** Data for this exercise follows **

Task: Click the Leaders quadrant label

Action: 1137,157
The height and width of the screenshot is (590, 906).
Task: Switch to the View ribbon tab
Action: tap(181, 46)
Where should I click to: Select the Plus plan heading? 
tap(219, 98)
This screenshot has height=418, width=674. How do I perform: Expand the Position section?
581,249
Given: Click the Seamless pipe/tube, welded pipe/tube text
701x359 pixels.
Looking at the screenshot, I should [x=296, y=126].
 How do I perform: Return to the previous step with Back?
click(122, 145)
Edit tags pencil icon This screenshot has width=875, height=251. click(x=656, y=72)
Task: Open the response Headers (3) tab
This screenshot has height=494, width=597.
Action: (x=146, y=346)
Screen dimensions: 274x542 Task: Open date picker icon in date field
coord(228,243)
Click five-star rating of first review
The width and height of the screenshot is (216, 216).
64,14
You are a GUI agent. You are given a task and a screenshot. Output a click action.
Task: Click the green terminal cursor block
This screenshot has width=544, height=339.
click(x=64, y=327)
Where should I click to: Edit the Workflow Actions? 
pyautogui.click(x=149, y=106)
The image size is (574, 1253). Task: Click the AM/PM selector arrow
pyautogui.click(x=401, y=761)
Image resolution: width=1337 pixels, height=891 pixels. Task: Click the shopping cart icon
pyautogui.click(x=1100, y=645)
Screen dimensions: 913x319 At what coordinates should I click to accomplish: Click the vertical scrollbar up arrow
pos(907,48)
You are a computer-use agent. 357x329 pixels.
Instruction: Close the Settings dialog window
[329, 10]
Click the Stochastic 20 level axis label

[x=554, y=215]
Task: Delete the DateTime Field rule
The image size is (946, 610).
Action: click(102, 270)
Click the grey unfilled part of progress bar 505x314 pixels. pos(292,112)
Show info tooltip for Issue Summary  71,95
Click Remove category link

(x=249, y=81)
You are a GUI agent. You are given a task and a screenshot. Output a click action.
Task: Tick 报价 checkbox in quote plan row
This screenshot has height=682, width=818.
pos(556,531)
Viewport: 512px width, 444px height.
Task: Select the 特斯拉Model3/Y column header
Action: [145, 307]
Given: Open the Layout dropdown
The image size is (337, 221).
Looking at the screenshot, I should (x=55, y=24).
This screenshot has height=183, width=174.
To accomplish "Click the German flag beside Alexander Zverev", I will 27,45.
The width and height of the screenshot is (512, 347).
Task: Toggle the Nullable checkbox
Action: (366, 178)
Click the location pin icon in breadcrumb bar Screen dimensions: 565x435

** End of Data for this exercise **

**Task statement:**
Above are the lines; repeat exactly the ones from the line containing "How do I perform: Return" down to the line containing "Given: Open the Layout dropdown", both inclusive.

**Written response:**
 How do I perform: Return to the previous step with Back?
click(122, 145)
Edit tags pencil icon This screenshot has width=875, height=251. click(x=656, y=72)
Task: Open the response Headers (3) tab
This screenshot has height=494, width=597.
Action: (x=146, y=346)
Screen dimensions: 274x542 Task: Open date picker icon in date field
coord(228,243)
Click five-star rating of first review
The width and height of the screenshot is (216, 216).
64,14
You are a GUI agent. You are given a task and a screenshot. Output a click action.
Task: Click the green terminal cursor block
This screenshot has width=544, height=339.
click(x=64, y=327)
Where should I click to: Edit the Workflow Actions? 
pyautogui.click(x=149, y=106)
The image size is (574, 1253). Task: Click the AM/PM selector arrow
pyautogui.click(x=401, y=761)
Image resolution: width=1337 pixels, height=891 pixels. Task: Click the shopping cart icon
pyautogui.click(x=1100, y=645)
Screen dimensions: 913x319 At what coordinates should I click to accomplish: Click the vertical scrollbar up arrow
pos(907,48)
You are a computer-use agent. 357x329 pixels.
Instruction: Close the Settings dialog window
[329, 10]
Click the Stochastic 20 level axis label

[x=554, y=215]
Task: Delete the DateTime Field rule
The image size is (946, 610).
Action: click(102, 270)
Click the grey unfilled part of progress bar 505x314 pixels. pos(292,112)
Show info tooltip for Issue Summary  71,95
Click Remove category link

(x=249, y=81)
You are a GUI agent. You are given a task and a screenshot. Output a click action.
Task: Tick 报价 checkbox in quote plan row
This screenshot has height=682, width=818.
pos(556,531)
Viewport: 512px width, 444px height.
Task: Select the 特斯拉Model3/Y column header
Action: [145, 307]
Given: Open the Layout dropdown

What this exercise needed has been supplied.